Please count the lines in the records below that contain the string "left", treating uppercase and lowercase as different. Reply with only that number.

=== Data records ===

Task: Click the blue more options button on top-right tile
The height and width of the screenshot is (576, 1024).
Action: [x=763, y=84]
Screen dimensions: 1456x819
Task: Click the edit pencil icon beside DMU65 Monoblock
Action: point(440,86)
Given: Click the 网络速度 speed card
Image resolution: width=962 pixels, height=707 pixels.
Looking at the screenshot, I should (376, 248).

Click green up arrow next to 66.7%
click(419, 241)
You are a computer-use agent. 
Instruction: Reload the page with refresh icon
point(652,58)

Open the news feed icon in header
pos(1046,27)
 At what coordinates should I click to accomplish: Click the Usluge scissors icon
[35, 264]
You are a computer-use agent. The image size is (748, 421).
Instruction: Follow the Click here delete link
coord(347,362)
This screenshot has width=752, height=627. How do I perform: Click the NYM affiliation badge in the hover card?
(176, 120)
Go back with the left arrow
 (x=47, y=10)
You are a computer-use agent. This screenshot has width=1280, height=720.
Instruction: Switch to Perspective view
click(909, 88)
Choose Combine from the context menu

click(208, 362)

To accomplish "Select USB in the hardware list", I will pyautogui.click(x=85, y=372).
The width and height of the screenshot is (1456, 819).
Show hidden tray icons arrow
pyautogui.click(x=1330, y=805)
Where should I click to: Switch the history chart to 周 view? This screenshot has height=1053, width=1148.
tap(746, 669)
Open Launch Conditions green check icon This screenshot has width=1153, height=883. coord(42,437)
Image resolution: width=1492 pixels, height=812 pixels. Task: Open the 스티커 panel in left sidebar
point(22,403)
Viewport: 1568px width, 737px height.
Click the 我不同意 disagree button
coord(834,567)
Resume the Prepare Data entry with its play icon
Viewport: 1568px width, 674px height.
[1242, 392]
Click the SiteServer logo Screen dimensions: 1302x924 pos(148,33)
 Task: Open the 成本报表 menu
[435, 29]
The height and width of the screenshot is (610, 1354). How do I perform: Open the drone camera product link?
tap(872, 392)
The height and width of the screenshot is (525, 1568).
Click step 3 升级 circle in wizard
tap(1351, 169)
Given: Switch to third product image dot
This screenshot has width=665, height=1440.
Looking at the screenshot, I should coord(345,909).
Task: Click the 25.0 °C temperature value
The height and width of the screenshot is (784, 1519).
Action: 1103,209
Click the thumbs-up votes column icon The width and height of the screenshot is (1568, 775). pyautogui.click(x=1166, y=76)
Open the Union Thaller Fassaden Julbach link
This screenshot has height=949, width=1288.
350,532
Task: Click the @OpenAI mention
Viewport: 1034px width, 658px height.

===

• _Solution_
2